Our democracy is supposed to operate more often than not according to the rule of reason. A well-informed citizenry, to use the phrase our founders revered, has a conversation according to the best evidence available and tries to make the best decision. But that's not how it works today. That's what's gone wrong.

What figure in the administration, other than the president himself, do you hold most responsible for standing in the way of meaningful change on global warming?
Oh, Cheney, of course. Both Bush and Cheney come out of the carbon-extraction industry. But Cheney has been the more forceful determinant of the two where this issue is concerned. Not that Bush has ever wavered - he does what ExxonMobil wants, every single time. When support for action against the climate crisis rises, he sometimes tweaks his rhetoric ever so slightly. But he never actually does anything to try to solve the problem. To the contrary, he's made it much, much worse.

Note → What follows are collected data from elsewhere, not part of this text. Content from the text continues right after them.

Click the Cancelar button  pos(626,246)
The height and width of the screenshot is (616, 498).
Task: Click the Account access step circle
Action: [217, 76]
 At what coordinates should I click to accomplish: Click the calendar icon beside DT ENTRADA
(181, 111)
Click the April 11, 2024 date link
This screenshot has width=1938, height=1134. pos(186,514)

Here's another thing Bush and Cheney have in common: Who would you rely on as the source of the best information about the wisdom of invading Iraq? Ahmad Chalabi, of course. Who would you choose to rely on as the source of the best information about global warming? ExxonMobil, of course.

Are you at least glad that Bush now refers to our "addiction to foreign oil"?
I don't like the addiction metaphor, because it carries with it a sense of powerlessness. But there are some aspects of the metaphor that are accurate in ways that Bush doesn't intend. The spiral of increasingly self-destructive behavior - spending more and more for supplies of a substance that is harder and harder to get - is just bizarre. I caused a stir in Alberta, Canada, recently when someone asked me about the advisability of trying to extract oil by processing the tar sands they have up there. I said, "Well, junkies find veins in their toes" [laughs]. The then-premier of Alberta lost it - and hasn't recovered since.

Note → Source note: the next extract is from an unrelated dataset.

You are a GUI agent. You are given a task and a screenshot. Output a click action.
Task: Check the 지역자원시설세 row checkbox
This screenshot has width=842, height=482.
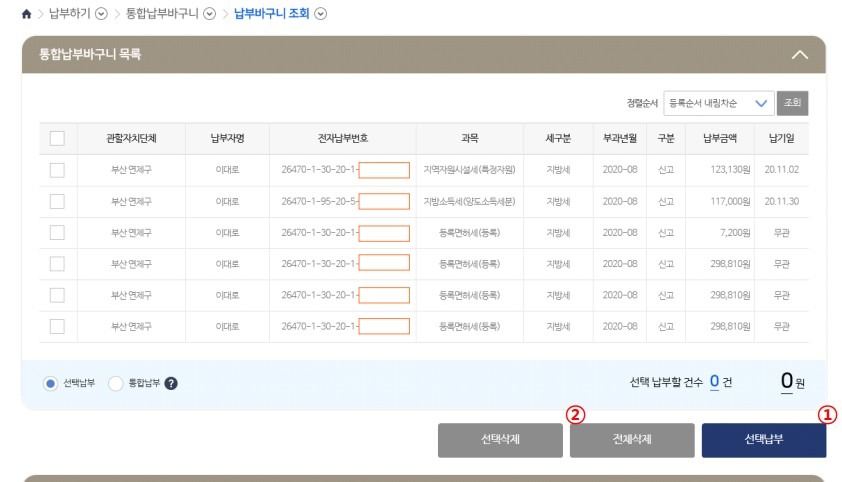point(57,170)
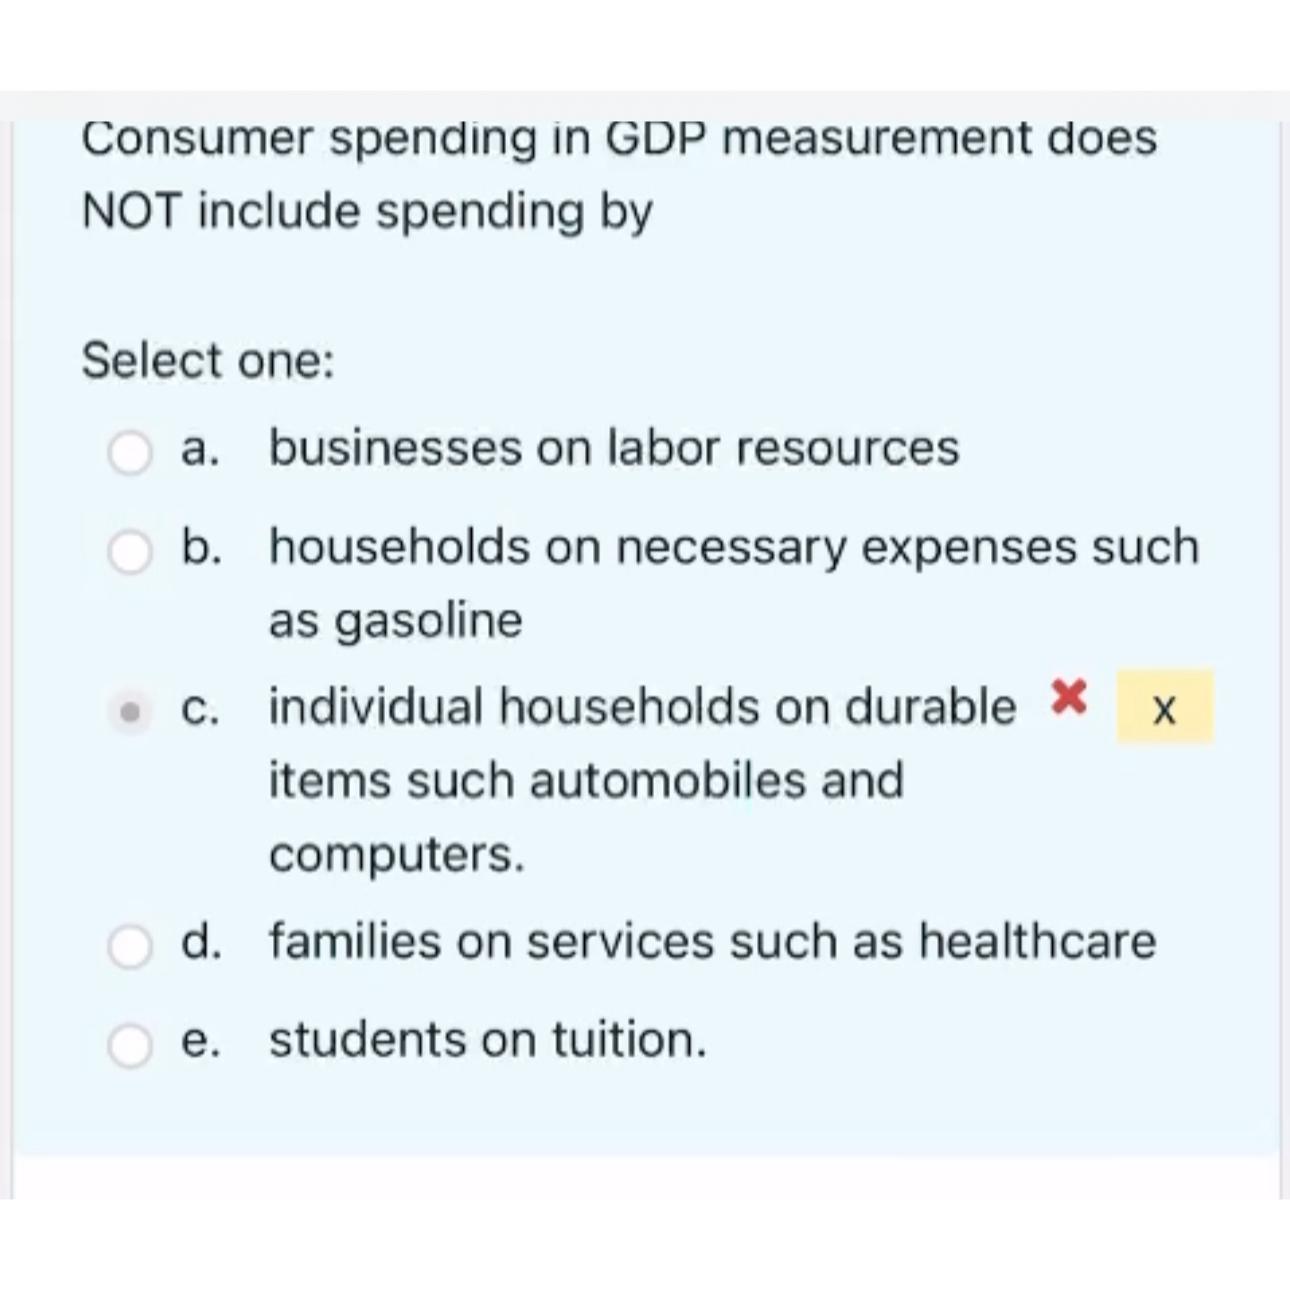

You speak eloquently about forging a mass movement to halt global warming. But the surest way to kill any emerging movement is to put a new system in place, only to have it rigged to benefit the same old special interests. What's going to keep the fossil-fuel industry from creating offsets and other loopholes to profit from the kind of carbon-trading system you advocate? Won't Wall Street just get rich off this huge new commodity market?
Once you establish the framework, then the passionate advocates of solving this crisis can channel their energies into policing and improving the integrity of that framework. The emissions-trading system in the European Union experienced serious start-up mistakes, but now it's actually working pretty damn well. It's driving a hell of a lot of carbon reduction. And when the world as a whole adopts such a system, the synergies of a global market will be incredibly powerful. The day after that is put in place, every member of a corporate board of directors on the planet will have a fiduciary responsibility to aggressively reduce CO2 emissions. Because they won't be able to protect shareholder value if they don't.